::: PAGE :::

At the grassroots level, Trump’s fundraising operation has blanketed supporters with text messages and emails urging small-dollar donations. His Never Surrender leadership PAC recently asked recipients for a “small, sustaining contribution” of as little as $33 to help “complete the MAGA agenda.”
Some appeals have been notably theatrical. In one email, Trump cast himself as besieged and isolated, writing that he was “alone and in the dark” with a “dying laptop” while racing against a fundraising deadline.
“I’m sitting here. Alone. In the war room. Fighting for you,” the message reads. “It’s just me, one dying laptop, and the 72-hour countdown clock to my first mid-month deadline of the year just RANG.”
Failure to donate, the email warned, would allow the “radical Left” to flip Congress in 2026, leading to “Open borders forever,” “Your guns confiscated,” and “Your kids brainwashed.” It concluded: “And worst of all, your favorite President (ME!) might just go through another FAKE impeachment!”

::: STORED DATA :::

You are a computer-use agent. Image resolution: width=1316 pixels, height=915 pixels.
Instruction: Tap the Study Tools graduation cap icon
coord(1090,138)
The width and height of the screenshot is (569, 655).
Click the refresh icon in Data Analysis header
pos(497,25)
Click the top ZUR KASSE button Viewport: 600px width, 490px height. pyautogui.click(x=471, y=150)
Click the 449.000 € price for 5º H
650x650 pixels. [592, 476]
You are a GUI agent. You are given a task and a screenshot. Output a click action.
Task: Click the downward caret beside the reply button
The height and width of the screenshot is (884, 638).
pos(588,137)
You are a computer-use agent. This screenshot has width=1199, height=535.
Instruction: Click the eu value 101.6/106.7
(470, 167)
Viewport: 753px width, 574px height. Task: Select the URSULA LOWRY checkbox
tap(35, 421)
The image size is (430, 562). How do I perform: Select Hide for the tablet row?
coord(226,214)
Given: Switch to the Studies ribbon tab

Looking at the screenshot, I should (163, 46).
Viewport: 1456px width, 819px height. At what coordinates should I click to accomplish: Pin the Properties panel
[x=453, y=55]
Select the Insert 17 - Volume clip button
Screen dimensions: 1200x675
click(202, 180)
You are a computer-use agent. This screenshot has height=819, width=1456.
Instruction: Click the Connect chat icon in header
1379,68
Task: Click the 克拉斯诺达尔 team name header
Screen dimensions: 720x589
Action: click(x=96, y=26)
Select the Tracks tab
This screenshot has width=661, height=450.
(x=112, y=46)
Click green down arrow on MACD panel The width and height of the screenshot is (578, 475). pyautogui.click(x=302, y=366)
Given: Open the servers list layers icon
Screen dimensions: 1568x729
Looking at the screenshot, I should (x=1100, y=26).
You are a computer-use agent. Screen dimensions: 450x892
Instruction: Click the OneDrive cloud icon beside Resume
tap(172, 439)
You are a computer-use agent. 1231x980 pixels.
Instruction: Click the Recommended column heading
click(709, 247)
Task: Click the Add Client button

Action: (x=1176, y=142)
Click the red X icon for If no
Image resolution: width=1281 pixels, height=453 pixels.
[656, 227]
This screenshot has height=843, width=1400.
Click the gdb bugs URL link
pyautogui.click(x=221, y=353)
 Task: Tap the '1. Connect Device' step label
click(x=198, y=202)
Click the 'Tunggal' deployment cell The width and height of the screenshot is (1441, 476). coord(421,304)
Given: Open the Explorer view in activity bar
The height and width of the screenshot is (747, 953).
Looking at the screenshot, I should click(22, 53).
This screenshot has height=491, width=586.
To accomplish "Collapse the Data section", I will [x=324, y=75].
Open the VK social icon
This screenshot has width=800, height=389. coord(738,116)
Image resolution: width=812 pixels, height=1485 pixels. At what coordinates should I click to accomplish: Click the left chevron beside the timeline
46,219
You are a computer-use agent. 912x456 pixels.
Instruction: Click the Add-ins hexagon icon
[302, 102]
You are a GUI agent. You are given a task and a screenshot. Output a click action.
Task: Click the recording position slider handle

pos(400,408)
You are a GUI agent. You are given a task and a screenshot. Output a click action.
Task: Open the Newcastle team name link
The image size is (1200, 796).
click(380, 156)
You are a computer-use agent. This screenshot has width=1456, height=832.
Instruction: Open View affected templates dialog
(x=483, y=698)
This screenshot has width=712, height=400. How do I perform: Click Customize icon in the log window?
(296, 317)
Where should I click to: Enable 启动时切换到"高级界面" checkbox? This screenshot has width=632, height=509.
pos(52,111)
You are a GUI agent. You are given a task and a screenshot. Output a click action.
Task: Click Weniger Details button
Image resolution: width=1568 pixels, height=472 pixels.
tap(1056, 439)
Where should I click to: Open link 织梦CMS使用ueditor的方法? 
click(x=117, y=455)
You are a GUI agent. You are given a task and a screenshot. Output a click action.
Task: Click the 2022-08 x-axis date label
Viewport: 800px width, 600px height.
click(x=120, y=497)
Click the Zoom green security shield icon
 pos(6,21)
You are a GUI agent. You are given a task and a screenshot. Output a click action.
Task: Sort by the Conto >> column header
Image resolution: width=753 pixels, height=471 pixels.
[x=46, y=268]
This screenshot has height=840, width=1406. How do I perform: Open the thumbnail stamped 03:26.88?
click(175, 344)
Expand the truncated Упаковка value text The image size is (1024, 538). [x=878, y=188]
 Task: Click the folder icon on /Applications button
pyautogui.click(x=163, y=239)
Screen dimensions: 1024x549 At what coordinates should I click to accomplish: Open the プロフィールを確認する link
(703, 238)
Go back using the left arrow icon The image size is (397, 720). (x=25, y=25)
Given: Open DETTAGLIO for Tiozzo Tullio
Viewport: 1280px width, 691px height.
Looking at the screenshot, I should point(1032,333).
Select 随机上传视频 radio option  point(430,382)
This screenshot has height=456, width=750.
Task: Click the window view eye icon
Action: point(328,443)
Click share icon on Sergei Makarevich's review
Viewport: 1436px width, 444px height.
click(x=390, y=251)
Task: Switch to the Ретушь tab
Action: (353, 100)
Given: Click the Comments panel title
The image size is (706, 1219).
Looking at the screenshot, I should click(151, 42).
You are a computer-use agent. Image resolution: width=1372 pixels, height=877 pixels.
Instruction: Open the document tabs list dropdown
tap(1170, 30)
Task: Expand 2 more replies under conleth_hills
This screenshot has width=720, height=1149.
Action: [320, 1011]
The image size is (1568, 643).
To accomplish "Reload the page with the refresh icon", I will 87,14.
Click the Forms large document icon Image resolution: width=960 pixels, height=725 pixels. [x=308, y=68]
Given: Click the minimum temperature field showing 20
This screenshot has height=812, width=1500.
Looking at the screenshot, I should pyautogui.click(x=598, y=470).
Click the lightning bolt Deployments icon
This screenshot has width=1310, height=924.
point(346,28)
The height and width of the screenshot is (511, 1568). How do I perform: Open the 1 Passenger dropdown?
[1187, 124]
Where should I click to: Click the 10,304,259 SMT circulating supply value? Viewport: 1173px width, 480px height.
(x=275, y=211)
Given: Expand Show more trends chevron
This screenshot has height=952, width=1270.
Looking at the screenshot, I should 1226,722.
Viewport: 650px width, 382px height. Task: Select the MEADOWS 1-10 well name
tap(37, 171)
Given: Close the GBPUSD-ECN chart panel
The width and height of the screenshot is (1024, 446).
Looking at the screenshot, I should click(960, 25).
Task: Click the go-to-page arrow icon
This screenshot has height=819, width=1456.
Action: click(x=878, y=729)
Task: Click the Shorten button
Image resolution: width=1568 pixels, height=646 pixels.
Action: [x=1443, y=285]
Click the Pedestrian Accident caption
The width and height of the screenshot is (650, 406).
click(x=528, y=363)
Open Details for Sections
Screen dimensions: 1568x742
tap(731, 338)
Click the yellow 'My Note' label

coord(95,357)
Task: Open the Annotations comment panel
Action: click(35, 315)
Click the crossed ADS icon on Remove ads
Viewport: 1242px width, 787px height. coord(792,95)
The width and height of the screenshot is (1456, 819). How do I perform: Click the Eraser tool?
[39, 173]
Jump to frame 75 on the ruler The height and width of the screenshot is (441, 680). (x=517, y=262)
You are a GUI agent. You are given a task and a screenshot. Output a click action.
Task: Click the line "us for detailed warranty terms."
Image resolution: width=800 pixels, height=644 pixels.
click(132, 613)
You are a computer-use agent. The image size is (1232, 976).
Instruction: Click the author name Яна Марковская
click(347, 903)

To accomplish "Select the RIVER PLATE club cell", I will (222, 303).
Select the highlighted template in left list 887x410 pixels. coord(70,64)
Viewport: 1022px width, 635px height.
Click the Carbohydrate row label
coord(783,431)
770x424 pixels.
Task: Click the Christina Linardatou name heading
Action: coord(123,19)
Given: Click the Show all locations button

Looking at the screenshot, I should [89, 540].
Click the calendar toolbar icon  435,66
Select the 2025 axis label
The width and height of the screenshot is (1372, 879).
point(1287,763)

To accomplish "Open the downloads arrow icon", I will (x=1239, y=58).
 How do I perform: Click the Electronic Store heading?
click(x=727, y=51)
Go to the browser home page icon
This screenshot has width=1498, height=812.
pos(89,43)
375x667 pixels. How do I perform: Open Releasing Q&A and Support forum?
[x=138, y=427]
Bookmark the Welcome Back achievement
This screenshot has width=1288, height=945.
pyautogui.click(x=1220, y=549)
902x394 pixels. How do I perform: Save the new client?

:::

[YOUR TASK] Carry on the passage about Trump's small-dollar fundraising appeals, picking up after its final sentence. You can leave the listing aside.

[FINAL RESULT]
Another fundraising message threatened to refer nonresponsive recipients to Immigration and Customs Enforcement if they failed to confirm their citizenship through a survey.
Trump has openly acknowledged his anxiety about the coming midterms. “Even presidents, whether it’s Republican or Democrat, when they win, it doesn’t make any difference—they seem to lose the midterms,” he said in a January 27 interview on Fox News. “So, that’s the only thing I worry about.”
Recent national polls show a growing disapproval of Trump’s handling of the economy, alongside increased frustration over deportations and foreign policy. Elements of the coalition that powered his return to office—including independents, young voters, and Black and Hispanic men—are showing signs of strain.